Arunachal Pradesh State Commission For Women

Commission overview
- Formed: 1993
- Jurisdiction: Government of Arunachal Pradesh
- Headquarters: Arunachal Pradesh State Commission for Women, 'C' Sector, Ita Nagar, 791111.
- Commission executive: Radhilu Chai (Techi), Chairperson;
- Website: Official website

= Arunachal Pradesh State Commission for Women =

Arunachal Pradesh State Commission for Women is a statutory body constituted in the year 1993 to deal with the issues relating to crime against women in the state of Arunachal Pradesh. The commission for the welfare of women in the state was set up by Arunachal Pradesh Government as a quasi-judicial body.

== History and Objectives ==

Arunachal Pradesh State Commission for Women was formed in 1993 to investigate specific problems relating to women and apart from studying women related issues from the state. The Commission is equipped with powers to safeguard rights of women and ensure their protection and equality against any form of harassment and issues faced in the family and community.

The commission was created with the following objectives:

- Ensuring protection and welfare of women.

- Handle gender-based issues through timely intervention in case of any violation of relevant laws or opportunity denial or depriving the women of any rights.

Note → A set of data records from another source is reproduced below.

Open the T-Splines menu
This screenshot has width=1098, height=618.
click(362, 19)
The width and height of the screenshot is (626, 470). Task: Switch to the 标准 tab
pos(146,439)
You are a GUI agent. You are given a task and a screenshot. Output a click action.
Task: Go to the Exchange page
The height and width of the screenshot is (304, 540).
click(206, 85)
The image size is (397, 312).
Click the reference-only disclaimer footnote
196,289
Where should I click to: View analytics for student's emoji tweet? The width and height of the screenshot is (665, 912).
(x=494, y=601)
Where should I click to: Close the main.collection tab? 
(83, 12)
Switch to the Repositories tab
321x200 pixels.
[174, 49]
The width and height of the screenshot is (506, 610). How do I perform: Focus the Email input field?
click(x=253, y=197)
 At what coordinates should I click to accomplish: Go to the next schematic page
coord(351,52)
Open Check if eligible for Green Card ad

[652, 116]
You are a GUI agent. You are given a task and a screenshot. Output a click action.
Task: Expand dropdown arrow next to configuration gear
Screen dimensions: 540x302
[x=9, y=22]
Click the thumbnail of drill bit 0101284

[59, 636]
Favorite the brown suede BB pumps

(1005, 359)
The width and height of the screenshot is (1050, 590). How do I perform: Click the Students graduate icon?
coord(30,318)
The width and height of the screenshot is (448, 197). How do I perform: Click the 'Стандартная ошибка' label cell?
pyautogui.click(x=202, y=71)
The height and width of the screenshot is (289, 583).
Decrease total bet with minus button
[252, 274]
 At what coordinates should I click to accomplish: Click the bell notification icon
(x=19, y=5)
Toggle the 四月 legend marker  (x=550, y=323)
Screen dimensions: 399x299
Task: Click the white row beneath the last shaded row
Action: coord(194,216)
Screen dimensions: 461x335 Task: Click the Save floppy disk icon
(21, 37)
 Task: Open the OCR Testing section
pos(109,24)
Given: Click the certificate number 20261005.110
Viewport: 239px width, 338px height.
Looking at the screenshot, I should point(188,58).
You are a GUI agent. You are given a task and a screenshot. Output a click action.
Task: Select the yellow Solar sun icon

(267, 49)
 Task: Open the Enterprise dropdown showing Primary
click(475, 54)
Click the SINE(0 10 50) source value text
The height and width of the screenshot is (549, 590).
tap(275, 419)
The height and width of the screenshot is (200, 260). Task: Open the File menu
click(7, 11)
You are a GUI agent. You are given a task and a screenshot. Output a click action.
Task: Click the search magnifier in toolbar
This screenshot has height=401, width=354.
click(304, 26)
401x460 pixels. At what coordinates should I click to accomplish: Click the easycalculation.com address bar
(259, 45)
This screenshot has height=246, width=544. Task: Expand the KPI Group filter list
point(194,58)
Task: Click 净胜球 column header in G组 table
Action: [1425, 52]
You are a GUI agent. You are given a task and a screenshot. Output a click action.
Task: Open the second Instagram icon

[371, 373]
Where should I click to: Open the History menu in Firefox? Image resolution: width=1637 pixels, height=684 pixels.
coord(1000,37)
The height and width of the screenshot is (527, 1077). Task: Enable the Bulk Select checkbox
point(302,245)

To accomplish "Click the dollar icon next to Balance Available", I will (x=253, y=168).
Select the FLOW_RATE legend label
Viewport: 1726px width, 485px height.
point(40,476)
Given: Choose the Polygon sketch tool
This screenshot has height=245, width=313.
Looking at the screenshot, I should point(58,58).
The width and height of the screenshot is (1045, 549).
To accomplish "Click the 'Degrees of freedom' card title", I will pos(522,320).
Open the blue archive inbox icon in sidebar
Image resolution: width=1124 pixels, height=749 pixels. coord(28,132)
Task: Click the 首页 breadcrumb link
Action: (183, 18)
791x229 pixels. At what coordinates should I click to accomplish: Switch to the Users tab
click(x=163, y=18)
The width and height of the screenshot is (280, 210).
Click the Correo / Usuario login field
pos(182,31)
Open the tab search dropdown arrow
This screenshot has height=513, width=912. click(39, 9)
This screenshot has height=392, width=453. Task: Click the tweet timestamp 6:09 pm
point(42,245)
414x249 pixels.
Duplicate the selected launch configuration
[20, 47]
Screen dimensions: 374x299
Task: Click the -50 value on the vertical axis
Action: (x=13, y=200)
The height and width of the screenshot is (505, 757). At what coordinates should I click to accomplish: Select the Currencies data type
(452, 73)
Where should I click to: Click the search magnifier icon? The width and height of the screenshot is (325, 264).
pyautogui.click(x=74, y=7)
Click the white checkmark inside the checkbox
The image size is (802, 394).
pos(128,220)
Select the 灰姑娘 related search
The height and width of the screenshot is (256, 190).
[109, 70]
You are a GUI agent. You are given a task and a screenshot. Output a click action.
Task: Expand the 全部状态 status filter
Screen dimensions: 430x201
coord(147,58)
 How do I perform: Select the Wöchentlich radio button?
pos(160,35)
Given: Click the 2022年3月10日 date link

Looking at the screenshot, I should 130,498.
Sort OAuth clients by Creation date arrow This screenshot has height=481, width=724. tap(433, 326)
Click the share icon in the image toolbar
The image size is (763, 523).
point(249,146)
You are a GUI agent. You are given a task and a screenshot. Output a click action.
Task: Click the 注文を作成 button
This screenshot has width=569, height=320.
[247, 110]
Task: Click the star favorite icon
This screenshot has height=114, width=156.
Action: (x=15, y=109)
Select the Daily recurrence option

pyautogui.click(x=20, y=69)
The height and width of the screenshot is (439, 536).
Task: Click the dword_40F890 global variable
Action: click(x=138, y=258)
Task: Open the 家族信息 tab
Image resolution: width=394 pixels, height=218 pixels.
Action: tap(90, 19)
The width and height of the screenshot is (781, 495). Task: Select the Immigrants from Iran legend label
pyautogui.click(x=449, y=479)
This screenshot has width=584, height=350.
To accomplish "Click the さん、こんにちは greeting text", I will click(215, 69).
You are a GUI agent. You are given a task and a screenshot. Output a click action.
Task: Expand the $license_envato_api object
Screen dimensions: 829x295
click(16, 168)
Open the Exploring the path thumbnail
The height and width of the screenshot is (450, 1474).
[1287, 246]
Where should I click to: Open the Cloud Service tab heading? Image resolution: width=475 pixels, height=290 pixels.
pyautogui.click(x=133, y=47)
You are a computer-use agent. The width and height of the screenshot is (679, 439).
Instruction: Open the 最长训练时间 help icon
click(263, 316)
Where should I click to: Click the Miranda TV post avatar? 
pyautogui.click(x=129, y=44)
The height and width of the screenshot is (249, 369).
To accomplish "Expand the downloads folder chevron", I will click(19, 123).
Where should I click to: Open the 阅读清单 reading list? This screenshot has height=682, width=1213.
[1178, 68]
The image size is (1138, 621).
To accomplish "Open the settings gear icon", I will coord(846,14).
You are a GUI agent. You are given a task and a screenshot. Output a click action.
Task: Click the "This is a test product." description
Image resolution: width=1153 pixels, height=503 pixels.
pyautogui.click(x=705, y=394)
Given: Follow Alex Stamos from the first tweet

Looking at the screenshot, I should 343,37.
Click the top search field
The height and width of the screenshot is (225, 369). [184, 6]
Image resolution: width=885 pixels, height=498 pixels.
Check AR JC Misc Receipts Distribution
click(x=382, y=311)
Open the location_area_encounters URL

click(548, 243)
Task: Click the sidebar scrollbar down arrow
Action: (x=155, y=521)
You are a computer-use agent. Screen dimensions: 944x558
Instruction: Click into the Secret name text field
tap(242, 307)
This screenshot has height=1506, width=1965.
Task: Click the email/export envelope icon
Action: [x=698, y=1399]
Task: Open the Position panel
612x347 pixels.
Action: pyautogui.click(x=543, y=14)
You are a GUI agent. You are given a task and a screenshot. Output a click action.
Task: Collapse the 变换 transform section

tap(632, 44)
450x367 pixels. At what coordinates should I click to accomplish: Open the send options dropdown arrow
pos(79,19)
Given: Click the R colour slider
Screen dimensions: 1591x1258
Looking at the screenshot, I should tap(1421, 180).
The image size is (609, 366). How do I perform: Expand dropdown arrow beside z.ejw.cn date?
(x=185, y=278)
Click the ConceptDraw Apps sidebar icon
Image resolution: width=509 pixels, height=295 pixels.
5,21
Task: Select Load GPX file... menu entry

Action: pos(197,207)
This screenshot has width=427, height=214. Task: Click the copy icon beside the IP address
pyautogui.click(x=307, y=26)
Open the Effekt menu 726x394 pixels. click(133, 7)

- Recommending to state government on women-based issues.

- The commission occasionally takes steps to create awareness in public regarding the women-based legislation in the state.

== Composition ==

Arunachal Pradesh State Commission for Women was formed with a chairperson, vice chairperson and 3 members.

Chairperson: Radhilu Chai (Techi)

Vice Chairperson: Heyomai Tawshik

Members:

1. Techi Hunmai (Doyom)

2. Likha Joya

3. Hoksom Ori

They will serve a term of three years.

== Activities ==

Arunachal Pradesh State Commission for Women was formed to perform below activities:

- Commission should ensure that it adheres to the provision and protection guaranteed for women under Constitution of India and women related legislations.

- In case any agency in the state fails to implement protective measures against women, getting the same to the notice of Government.

- Making recommendations for the amendments in any law if it fails on provision of justice to the women of the state.

- Taking up with concerned authorities any issue of violation of women's rights and recommending follow-up action to them.

- Women who have complaints of violation of their rights and non-implementation of their protective measures guaranteed under the Constitution of India can directly approach Women Commission for redressal.

- Counselling and assisting women who are victims of atrocities and discrimination in the state.

- Financing litigation expenses for any issues involving mass group of women and occasionally make reports to the state government relating to them.

- Inspecting any premises, jail or other remand home where women prisoners are lodged or any other case and bringing them to the notice of respective authorities, in case of need.

- Enquire, study and investigate any specific women-based issues.

- Initiate educational research or undertaking any promotional method and recommend ways for ensuring women representation in all areas and identifying reasons depriving them of their rights.

- To enquire suo-moto or any complaints of any issue which deprives women of their rights or women protection laws not being implemented or noncompliance of any policies relating to them or failure of following instructions relating to women welfare and relief associated with them.